For millions of people in our world, climate change is no longer just a looming crisis; it is a catastrophe.  Coastal lowlands and whole countries like Bangladesh are going under water as sea levels rise. Venice is flooded. Prolonged drought has led to fires that have ravaged large areas in Spain, Australia and California. Desert ranges grow, devouring arable fields and grazing land, creating famine and forced migration. Weather patterns are increasingly unpredictable, and extremes have become the rule rather than the exception. Economists, food experts, even military planners are projecting future problems based on current trends.

The great riddle is why so many people, including leaders responsible for the welfare of their countries, refuse to acknowledge the dramatic signs in nature that human activity must change to avert more cataclysms already visible on the horizon.

In today’s Gospel, Jesus cites two examples from biblical history to urge his contemporaries to recognize the signs of the times in order to avoid destruction. In the time of Noah, people ignored his warnings of the coming flood until it was too late. In the days of Lot, the people of Sodom refused to change and suffered a torrent of fire and brimstone.

Jesus wept over the city of Jerusalem, invoking imagery of the destruction and suffering that occurred when Israel was conquered by Babylon in order to warn its people to change course and seek peace instead of the suicidal war that would eventually pit Rome and Jewish zealots proclaiming that God would save Israel. When his disciples asked Jesus how they would know these events were happening, he did not spare them: “Where the body is, there the vultures gather.”  
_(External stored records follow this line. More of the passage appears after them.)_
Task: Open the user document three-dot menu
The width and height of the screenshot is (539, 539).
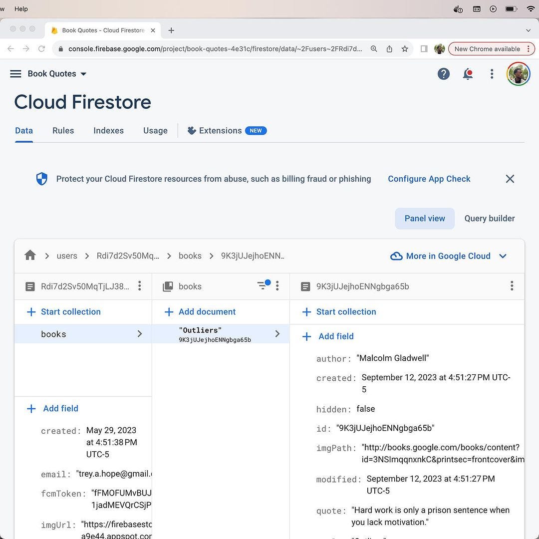Action: [140, 285]
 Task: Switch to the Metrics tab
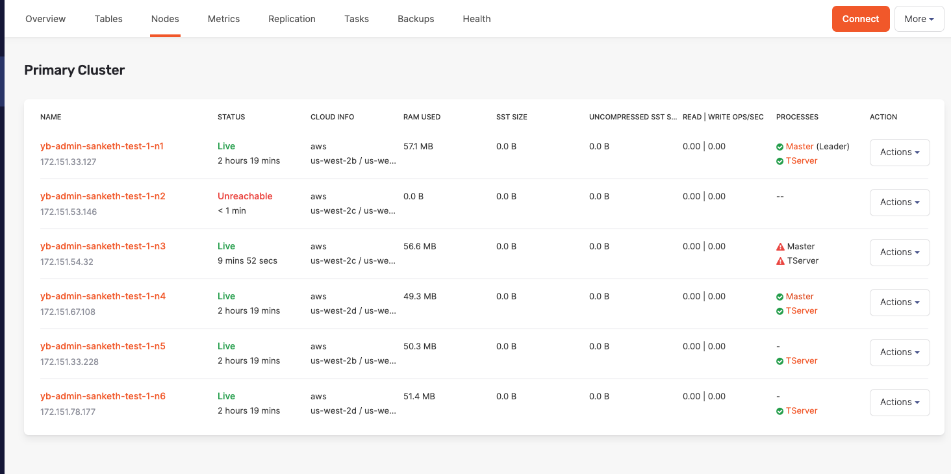pyautogui.click(x=223, y=19)
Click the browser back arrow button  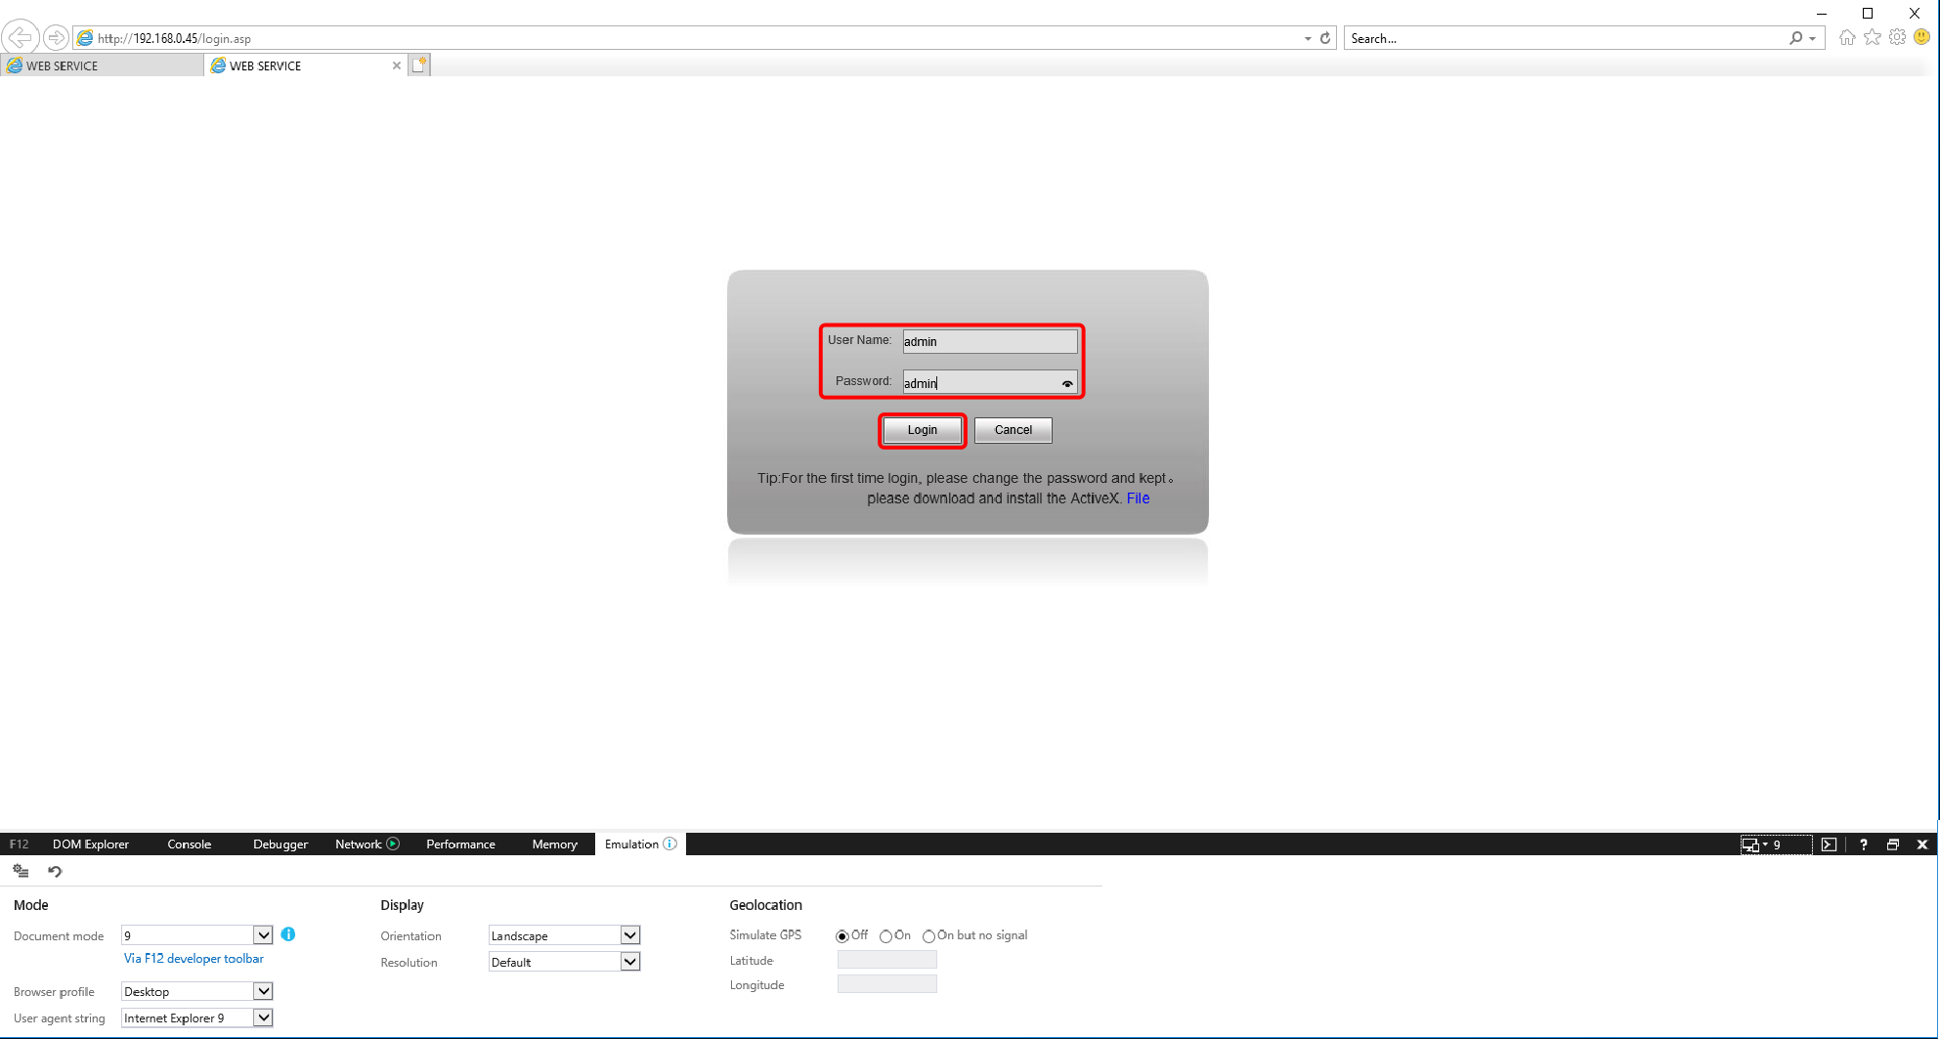20,38
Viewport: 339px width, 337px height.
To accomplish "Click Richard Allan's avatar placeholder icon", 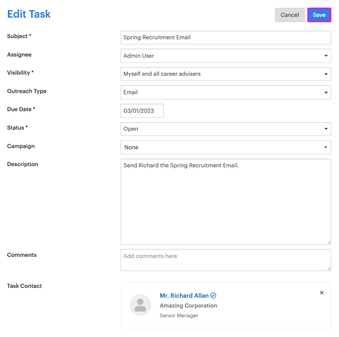I will tap(140, 305).
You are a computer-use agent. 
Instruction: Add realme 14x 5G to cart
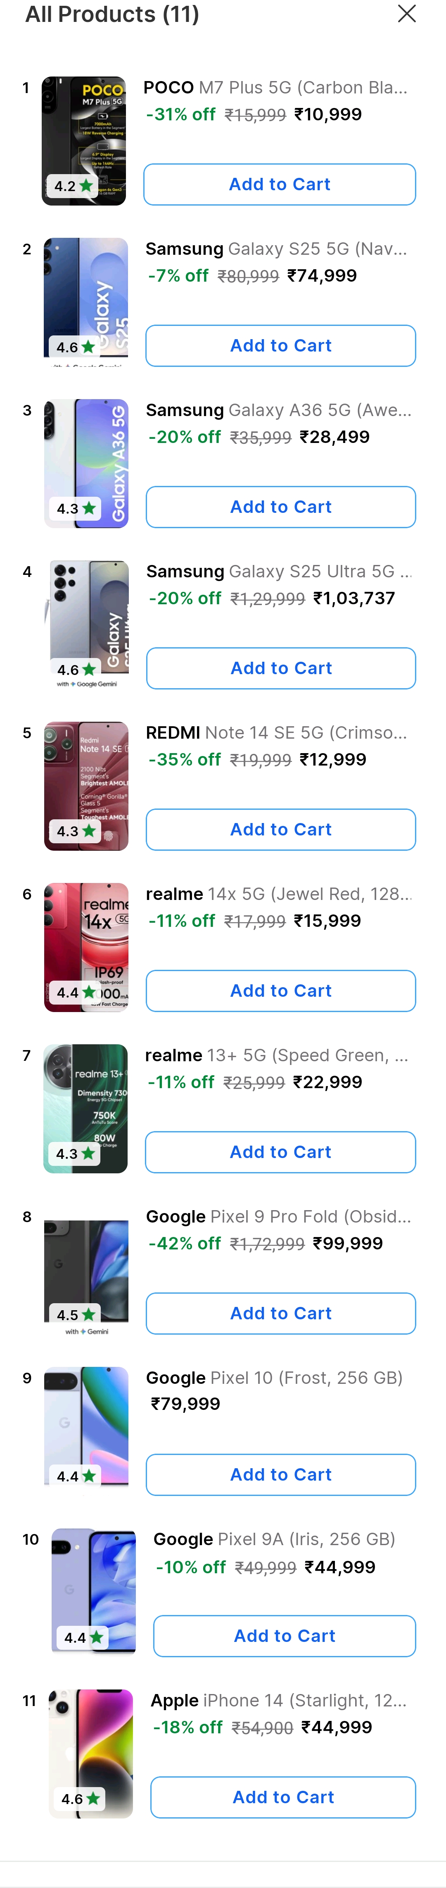click(280, 991)
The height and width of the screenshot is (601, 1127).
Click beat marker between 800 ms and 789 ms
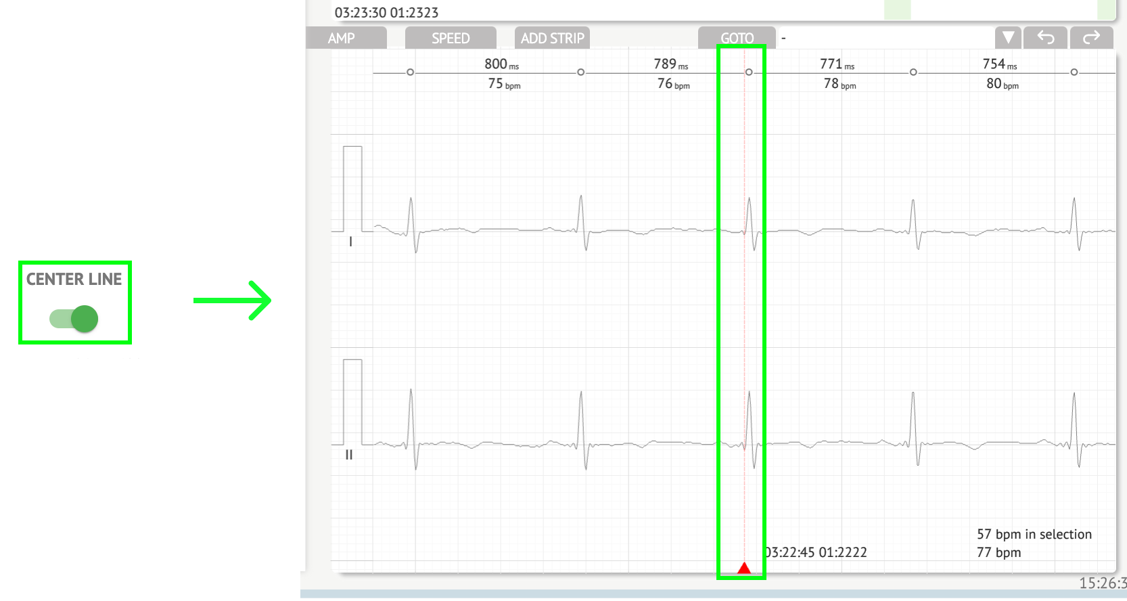coord(580,72)
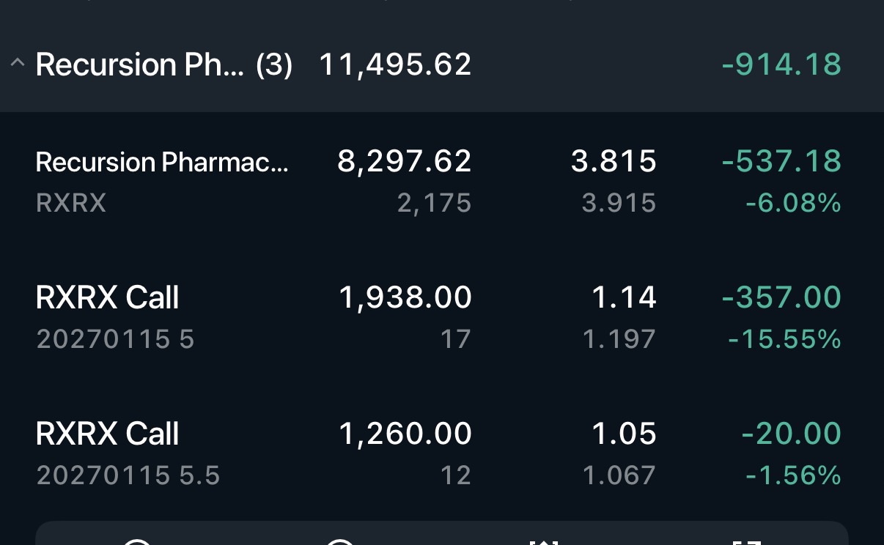
Task: Tap the rightmost bracket icon in bottom bar
Action: pyautogui.click(x=747, y=541)
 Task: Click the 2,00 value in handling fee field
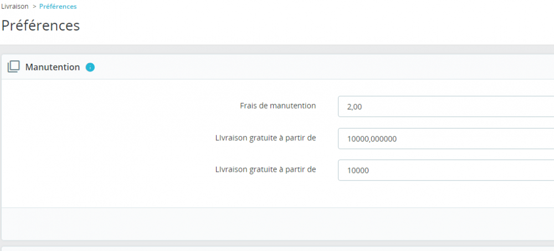coord(355,106)
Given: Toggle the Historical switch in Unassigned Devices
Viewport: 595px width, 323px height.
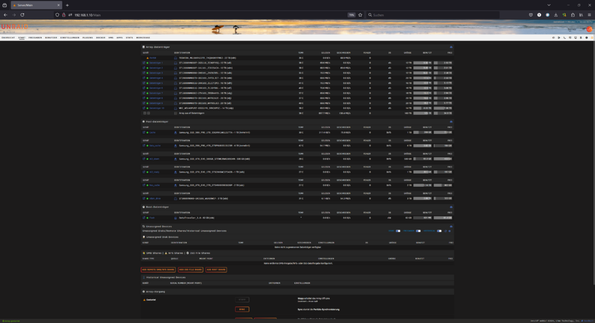Looking at the screenshot, I should tap(439, 231).
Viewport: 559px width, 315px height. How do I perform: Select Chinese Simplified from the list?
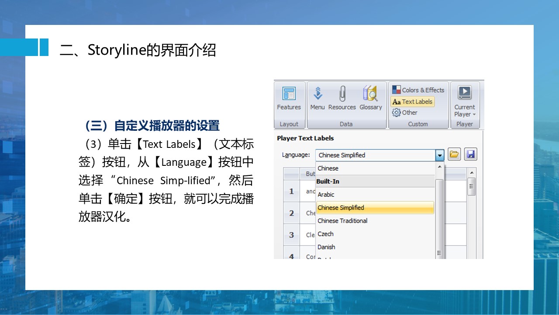click(375, 208)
Some scripture scholars say this allusion to a corpse was also a reminder that Jesus’ death is the redeeming power that saves us from even the disasters we bring upon ourselves because of sin. By his death on the cross, Jesus opened the door of human history to its divine destiny—life with God forever. Each time we gather for Eucharist, we are where the Body of Christ is, both his crucified body and his risen body.  The Communion we share is the sign of the Beloved Community God has promised as the goal of history.

Our role in engaging the crises facing the world today is to offer our lives in union with Jesus, who died for sinners. It is this offering in love that defeats death and restores life.  This is the powerful prayer we share with him, for ourselves, for all our brothers and sisters, and for the Earth, our common home.